Une catastrophe va survenir. Gabrielle en est sûre. Elle ne sait ni quand ni comment, ni même quoi exactement, mais elle le sent. Louis s’en souvient, qui fut son confident quelques années plus tôt, lors d’un voyage en Italie. Ça commence comme un ersatz de L’Année dernière à Marienbad, comme une rêverie lancinante à la Duras — avec deux amants se tournant autour mais qu’une peur sourde, une menace sans objet, empêchent de s’abandonner l’un à l’autre. Nous sommes en 1910. Elle est pianiste, mariée à un fabricant de poupées. Lui est anglais, de passage à Paris. La Seine est en crue. Les rues seront bientôt inondées. La catastrophe surviendra effectivement, constituant un traumatisme qui ne fera que se répéter au fil des décennies. 2044 : dans un Paris aseptisé, étrangement vide et calme — au point que les animaux ont réinvesti les rues — Gabrielle cherche du travail. Pour cela, elle doit faire comme tout le monde : se purifier de ses affects, afin d’être opérationnelle. La jeune femme, baignée dans une matière noire et assistée de machines, replonge alors dans ses vies antérieures pour y revivre ses peines, et ainsi purger son ADN.
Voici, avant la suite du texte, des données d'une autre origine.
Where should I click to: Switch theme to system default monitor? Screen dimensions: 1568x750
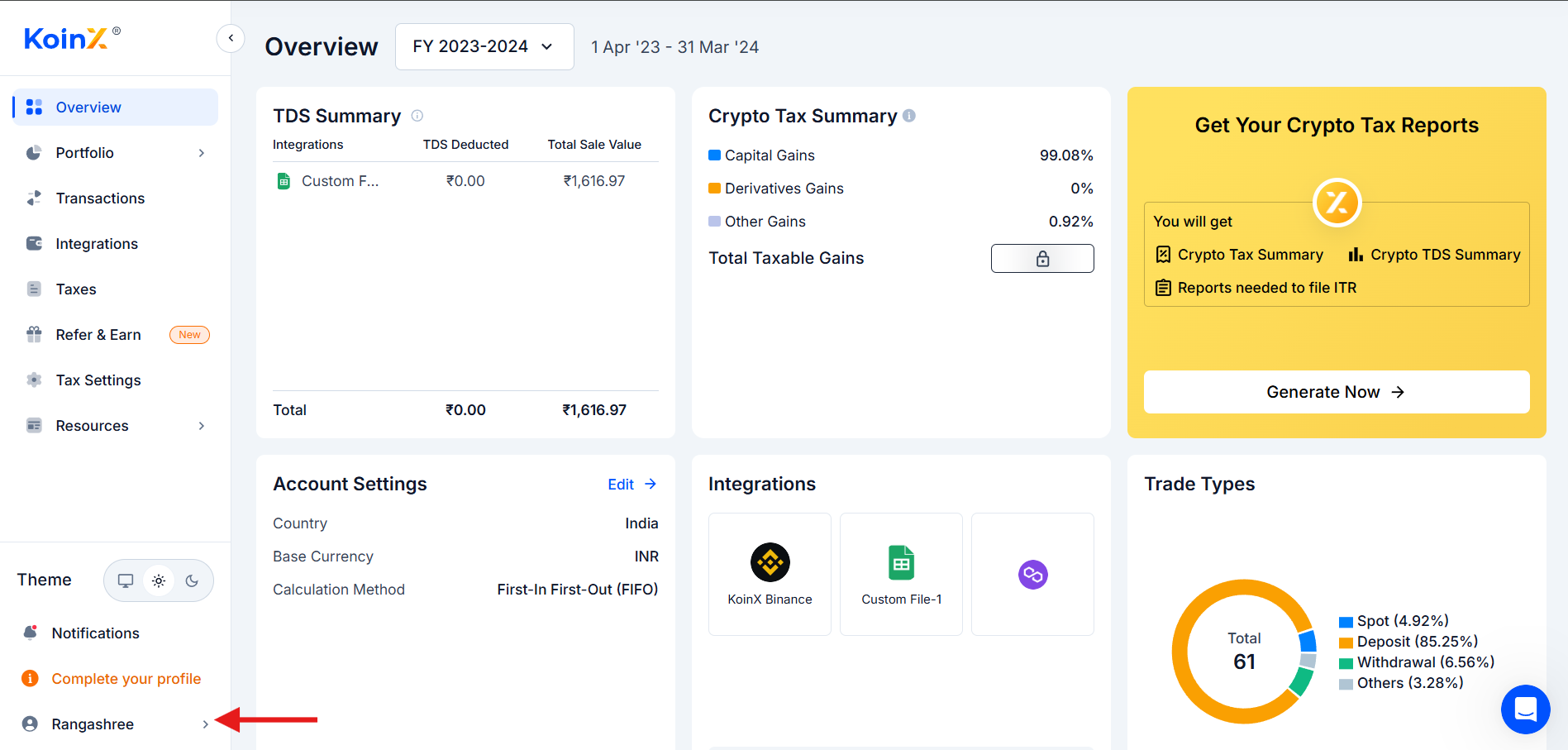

1910, 2014, 2044 : trois époques, trois vies de Gabrielle, jamais tout à fait la même, jamais tout à fait une autre — Léa Seydoux toujours, et son beau visage de poupée impassible. Sans cesser de tourner autour de l’actrice, Bertrand Bonello expérimente différentes formes filmiques de la peur : du drame adultère en costumes au slasher contemporain, et jusqu’à l’anticipation dystopique, les deux protagonistes accusant le passage d’une époque à l’autre en changeant de masque, comme autant d’incarnations de l’esprit du temps. Ainsi le personnage de Louis, interprété par George Makay, qui passe d’amant éconduit à prédateur incel (célibataire involontaire). Comme si le film entier n’était qu’un long voyage vers la désensibilisation des êtres… Jusqu’à la négation complète de leur humanité.
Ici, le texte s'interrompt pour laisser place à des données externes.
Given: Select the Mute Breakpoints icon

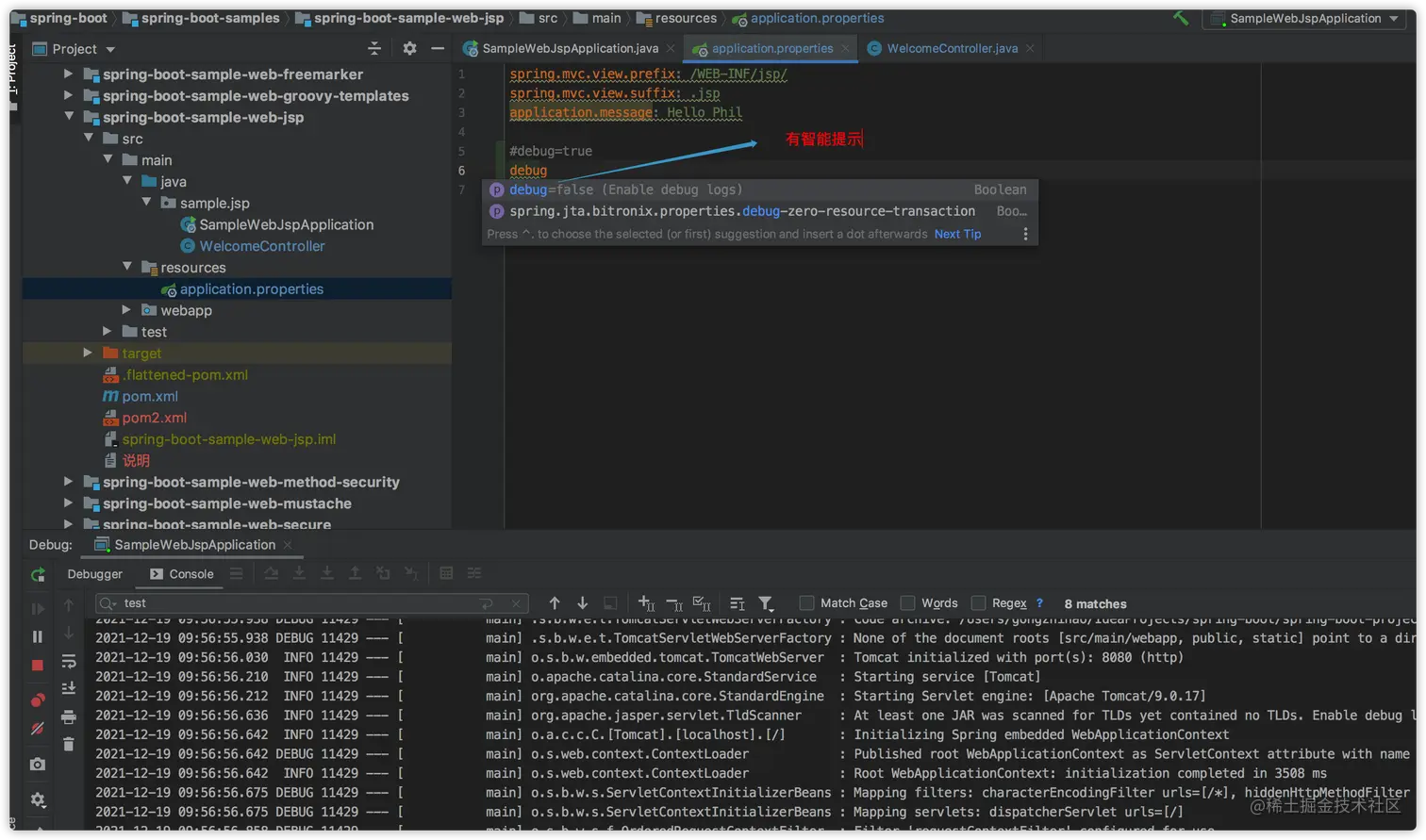Looking at the screenshot, I should click(38, 727).
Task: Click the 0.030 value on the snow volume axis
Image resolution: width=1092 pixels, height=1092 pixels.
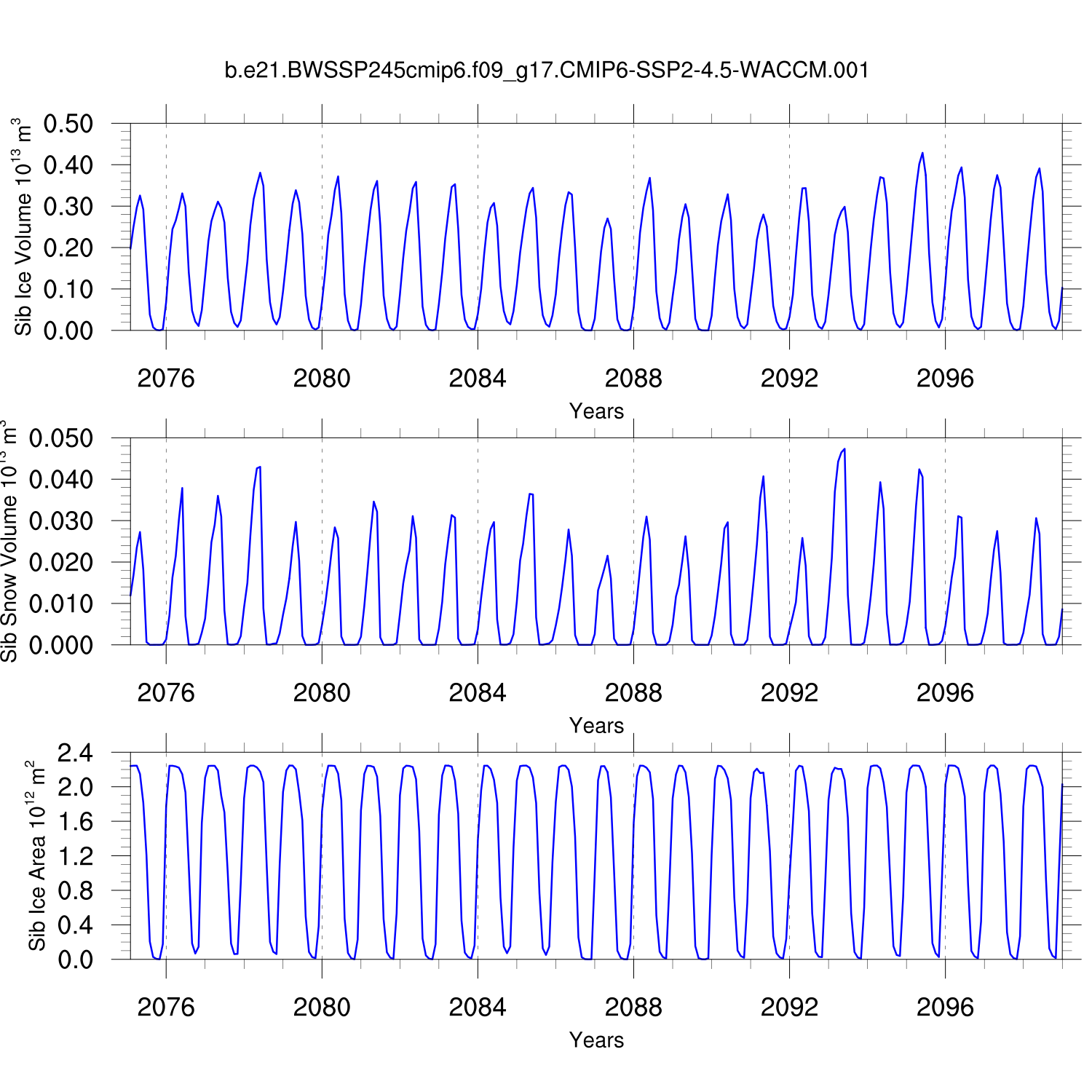Action: tap(61, 521)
À mesure que les époques s’enchaînent, une étrange froideur gagne le film, un sentiment de distance irrésolue. C’est au-delà de la mélancolie : plus proche d’une apathie paralysante, qu’on angoisse de ne plus savoir combattre. Seul le sentiment du danger, d’une menace — quand bien même serait-elle abstraite, sans visage et sans contours — semble encore capable de réchauffer les corps et la matière filmique. Pour cela, le cinéaste n’hésite plus à maltraiter le signal, dans des effets de liquéfaction à la Jacques Perconte : comme une tentative pour resensibiliser l’image, pour pénétrer plus profondément sous la surface froide du glacis numérique. Interrompant, se repassant en boucle les gestes de chacun, comme pour mieux comprendre la nature de la catastrophe. Et peut-être ainsi, se libérer du trauma.
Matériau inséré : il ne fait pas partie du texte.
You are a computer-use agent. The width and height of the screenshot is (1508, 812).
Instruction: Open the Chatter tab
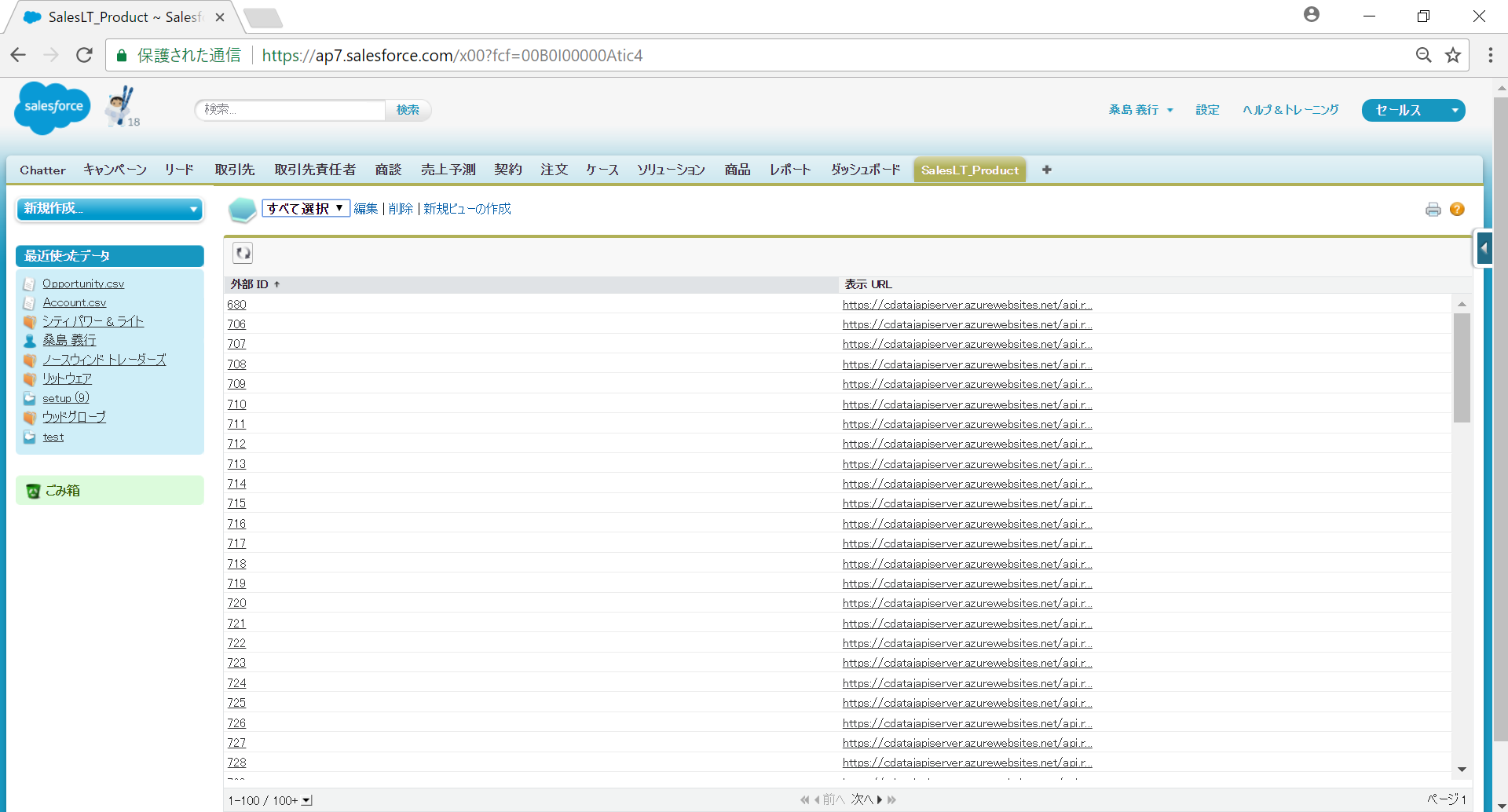pos(42,170)
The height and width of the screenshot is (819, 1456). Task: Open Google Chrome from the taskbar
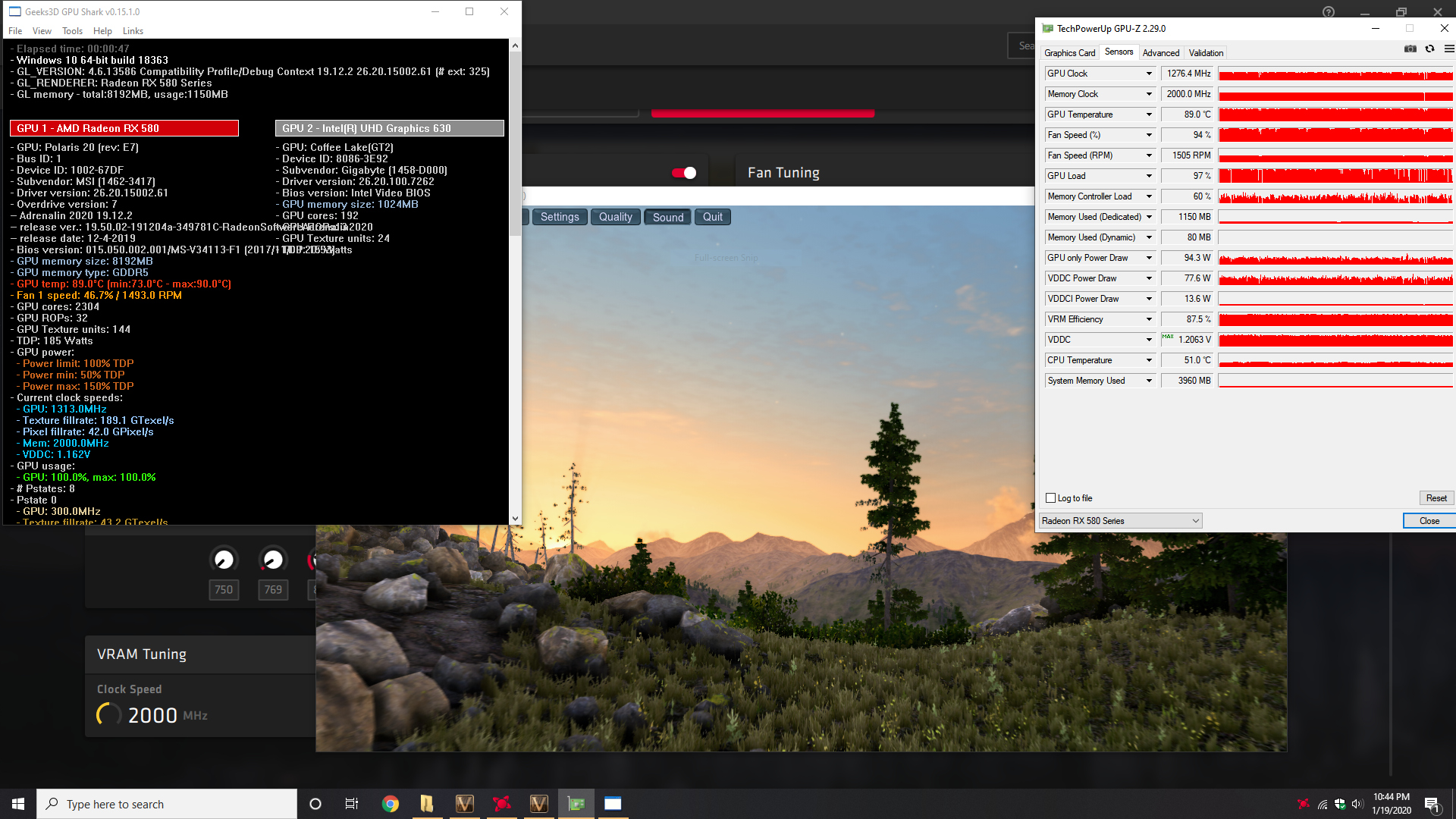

Peine perdue ? C’est toute la question. Bonello n’est pas dupe, qui sait la vanité qu’il y a à replonger dans le passé pour y retrouver des émotions devenues inatteignables. Un peu comme ces boîtes de nuit parisiennes de 2044, reconstituant lambiance des années 60, 70 ou 80, dans une vaine tentative de retrouver une liberté perdue… Ou tout au moins lillusion de cette liberté.

Contre celle-ci, le cinéaste propose la distanciation et le travail plastique de l’image qui refuse de dissimuler son artificialité. « Passionnant, mais difficile de trouver du sentiment à lintérieur de ça », avouera Gabrielle, à propos d’une partition de Schönberg sur laquelle elle travaille. Le spectateur pourrait en dire autant du nouveau film de Bonello. Traquer l’émotion là où elle a presque totalement disparu : c’est bien le défi que s’est imposé le cinéaste, et de ce fait La Bête semble s’inscrire dans la parfaite continuité de son précédent film Coma — dont il serait comme la réponse négative, l’alternative cauchemardesque.

« De toute manière on a tout foutu en lair, il ne peut plus rien nous arriver. La catastrophe a déjà eu lieu. On se fait chier. » En posant le dilemme de rester humain dans un monde résolument désaffecté, le cinéaste dessine les contours funestes d’une humanité dont le destin serait de devenir indifférent à tout, même à sa propre disparition. Dans ce grand coma généralisé, la solitude de Gabrielle n’en est que plus terrible, et définitive. « Vous ne devriez pas vous effondrer devant cette image. Même si cest celle de votre propre mort, de votre déchéance. Même si cest la fin. »

Et sur ces mots, Bonello inventa le mélodrame post-humain.